▶ [PROVIDED PASSAGE]:
Ok, not a long or particularly exotic trip, but seeing as we only realised a little while back that both of our passports had expired we made do with skitting around the West Country on my Tigger. It was a bit of a learning experience for both of us, for while we have both camped and toured lots we hadn't before done both on a bike. We spent the 14th packing, with no real plan of what to do or where to go - as is usual - just an idea to head west and a vague promise to drop in on some friends in north Devon. The first surprise was that we managed to get everything small enough to carry on the bike. Being used to camping with a car to carry everything not alot of our gear was particularly small. We managed to be brutal, but not too harsh on ourselves and everything fitted into two Touratech Zega panniers (35 & 41l), a Givi top box (41l) and a Baglux tankbag (about 25l). Our tent, an Outwell Black Hills 3 man tunnel tent got bungeed on top of one of the panniers.







The first night was spent at a campsite we have used a number of times before - the Old Oaks Touring Park just outside of Glastonbury. It has the beauty of being an adults only park, so delightfully free of screaming children. The fields are nicely landscaped and not too big or crowded which helps with the friendly, small site feel. The facilities are also excellent, being modern and well maintained. As well as toilets there are shower facilities - both in the toilet blocks and seperate family shower rooms - a hang over from before the site went adults only. These are great as they mean you get a chance to shower with your partner - which as well as having endless dirty possibilties means it's easier to share the toothpaste or shampoo. The site is located a short distance from the town centre (about a mile and a half) so it makes for a nice walk into Glastonbury to have a drink and chance your luck with getting bottled by a Somerset yokel. On our night there we settled for a couple of bottles of beer from a local supermarket. I really do like this site and can't help but recommend it.



The next morning was a leisurely lie in and breakfast, followed by packing up and heading off. I was determined to find out how much of a difference to my fuel consumption being so heavily loaded would make. Doing my sums at a petrol station on the outskirts of Glastonbury showed that it was roughly the same as around London solo - about 45-50 mpg. As it isn't unknown for me to run out anyway I'd made the effort to fit a two litre fuel can to the back of one of the panniers as an insurance policy. Thankfully it wasn't needed during the course of our trip. A quick conversation over our Autocom and we decided to visit the friends in Devon - a couple of miles outside of Combe Martin.

▶ [REQUIREMENTS]:
A – In the motorcycle trip account, what fuel consumption did the writer work out at the petrol station outside Glastonbury?
B – Decide whether each statement agrees with the motorcycle trip account, answering yes or no and quoting the deciding words: (i) The tent was carried on top of one of the panniers. (ii) The two-liter fuel can had to be used during the trip. (iii) The campsite is about three miles from the Glastonbury town center.

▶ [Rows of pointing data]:
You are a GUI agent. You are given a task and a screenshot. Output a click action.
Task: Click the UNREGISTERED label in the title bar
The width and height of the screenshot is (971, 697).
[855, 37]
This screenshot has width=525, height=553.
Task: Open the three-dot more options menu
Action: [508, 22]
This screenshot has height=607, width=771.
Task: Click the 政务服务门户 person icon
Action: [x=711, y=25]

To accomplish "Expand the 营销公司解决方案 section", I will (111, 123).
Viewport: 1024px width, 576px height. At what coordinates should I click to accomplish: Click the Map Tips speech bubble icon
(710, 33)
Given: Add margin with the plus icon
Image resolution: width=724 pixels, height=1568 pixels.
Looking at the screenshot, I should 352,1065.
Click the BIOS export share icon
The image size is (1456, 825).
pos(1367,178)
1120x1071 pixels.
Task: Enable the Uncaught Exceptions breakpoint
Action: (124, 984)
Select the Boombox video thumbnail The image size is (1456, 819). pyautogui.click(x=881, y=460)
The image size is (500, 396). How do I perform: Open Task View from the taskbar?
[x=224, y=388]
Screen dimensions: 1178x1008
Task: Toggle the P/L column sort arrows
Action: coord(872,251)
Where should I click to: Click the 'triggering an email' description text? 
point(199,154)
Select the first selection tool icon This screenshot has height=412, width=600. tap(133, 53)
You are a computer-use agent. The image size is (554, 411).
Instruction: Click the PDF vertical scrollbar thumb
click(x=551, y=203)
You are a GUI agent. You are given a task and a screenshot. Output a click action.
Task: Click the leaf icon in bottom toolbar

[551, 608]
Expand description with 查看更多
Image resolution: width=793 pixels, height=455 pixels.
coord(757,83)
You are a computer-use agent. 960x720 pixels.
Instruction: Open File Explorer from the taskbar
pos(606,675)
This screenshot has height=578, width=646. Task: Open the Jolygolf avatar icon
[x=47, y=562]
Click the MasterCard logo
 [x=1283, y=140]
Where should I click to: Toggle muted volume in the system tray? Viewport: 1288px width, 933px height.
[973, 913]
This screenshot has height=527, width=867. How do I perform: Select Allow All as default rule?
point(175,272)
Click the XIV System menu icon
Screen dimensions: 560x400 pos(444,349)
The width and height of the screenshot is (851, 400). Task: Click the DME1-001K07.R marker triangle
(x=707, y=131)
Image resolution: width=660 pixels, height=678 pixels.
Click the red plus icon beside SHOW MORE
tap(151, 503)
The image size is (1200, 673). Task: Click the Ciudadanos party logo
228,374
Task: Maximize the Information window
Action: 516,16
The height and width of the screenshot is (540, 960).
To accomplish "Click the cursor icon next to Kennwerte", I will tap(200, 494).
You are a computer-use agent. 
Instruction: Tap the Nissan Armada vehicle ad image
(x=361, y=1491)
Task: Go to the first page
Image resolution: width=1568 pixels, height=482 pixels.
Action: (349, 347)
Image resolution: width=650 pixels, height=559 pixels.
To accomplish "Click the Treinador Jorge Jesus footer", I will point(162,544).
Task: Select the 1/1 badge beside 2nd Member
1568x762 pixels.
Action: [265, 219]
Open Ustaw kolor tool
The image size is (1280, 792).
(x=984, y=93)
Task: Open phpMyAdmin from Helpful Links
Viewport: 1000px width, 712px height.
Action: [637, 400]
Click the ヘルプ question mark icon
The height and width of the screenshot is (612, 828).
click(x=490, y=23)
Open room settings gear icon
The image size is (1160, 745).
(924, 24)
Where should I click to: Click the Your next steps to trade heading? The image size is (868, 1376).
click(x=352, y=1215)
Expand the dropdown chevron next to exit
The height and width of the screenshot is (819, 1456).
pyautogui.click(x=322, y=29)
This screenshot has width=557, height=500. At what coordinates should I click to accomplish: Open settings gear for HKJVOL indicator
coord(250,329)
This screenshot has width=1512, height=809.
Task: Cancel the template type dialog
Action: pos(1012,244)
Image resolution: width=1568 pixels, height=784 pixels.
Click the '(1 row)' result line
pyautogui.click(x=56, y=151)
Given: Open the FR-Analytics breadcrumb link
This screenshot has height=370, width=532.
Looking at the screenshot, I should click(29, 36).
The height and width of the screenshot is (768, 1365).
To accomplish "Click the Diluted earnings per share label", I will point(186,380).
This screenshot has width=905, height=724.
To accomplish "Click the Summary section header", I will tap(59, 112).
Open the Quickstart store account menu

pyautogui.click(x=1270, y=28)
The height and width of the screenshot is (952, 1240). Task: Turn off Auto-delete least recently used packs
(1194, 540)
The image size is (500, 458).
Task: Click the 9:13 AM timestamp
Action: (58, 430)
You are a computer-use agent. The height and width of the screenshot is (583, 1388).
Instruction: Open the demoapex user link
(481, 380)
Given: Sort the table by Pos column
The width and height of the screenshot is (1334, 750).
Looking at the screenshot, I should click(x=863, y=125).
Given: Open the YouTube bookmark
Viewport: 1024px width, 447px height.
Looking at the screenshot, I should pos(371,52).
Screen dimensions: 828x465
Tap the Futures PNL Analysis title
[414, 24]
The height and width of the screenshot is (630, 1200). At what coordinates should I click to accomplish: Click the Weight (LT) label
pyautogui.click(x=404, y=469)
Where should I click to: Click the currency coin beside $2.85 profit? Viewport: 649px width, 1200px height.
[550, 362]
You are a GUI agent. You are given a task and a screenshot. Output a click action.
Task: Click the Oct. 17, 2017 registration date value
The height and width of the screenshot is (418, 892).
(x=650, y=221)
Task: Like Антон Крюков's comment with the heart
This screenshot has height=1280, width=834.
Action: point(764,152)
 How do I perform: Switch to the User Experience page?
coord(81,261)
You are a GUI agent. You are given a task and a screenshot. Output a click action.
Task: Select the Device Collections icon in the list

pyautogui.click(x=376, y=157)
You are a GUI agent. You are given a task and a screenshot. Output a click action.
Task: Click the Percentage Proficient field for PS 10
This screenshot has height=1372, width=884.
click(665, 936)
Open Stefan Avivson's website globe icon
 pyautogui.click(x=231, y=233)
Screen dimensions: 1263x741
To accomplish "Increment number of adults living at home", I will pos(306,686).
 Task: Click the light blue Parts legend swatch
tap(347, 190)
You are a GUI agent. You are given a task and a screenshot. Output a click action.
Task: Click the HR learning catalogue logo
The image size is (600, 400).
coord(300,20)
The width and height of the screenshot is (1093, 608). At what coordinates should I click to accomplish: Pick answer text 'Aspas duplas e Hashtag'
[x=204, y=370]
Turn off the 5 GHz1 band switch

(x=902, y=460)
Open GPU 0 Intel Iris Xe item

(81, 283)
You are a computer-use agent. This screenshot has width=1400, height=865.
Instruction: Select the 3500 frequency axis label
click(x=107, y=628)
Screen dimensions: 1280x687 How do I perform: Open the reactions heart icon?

▶ [ANSWERS TO THE EXERCISES]:
A – About 45-50 mpg, roughly the same as riding solo around London.

B –
(i) Yes: "got bungeed on top of one of the panniers"
(ii) No: "Thankfully it wasn't needed during the course of our trip."
(iii) No: "about a mile and a half"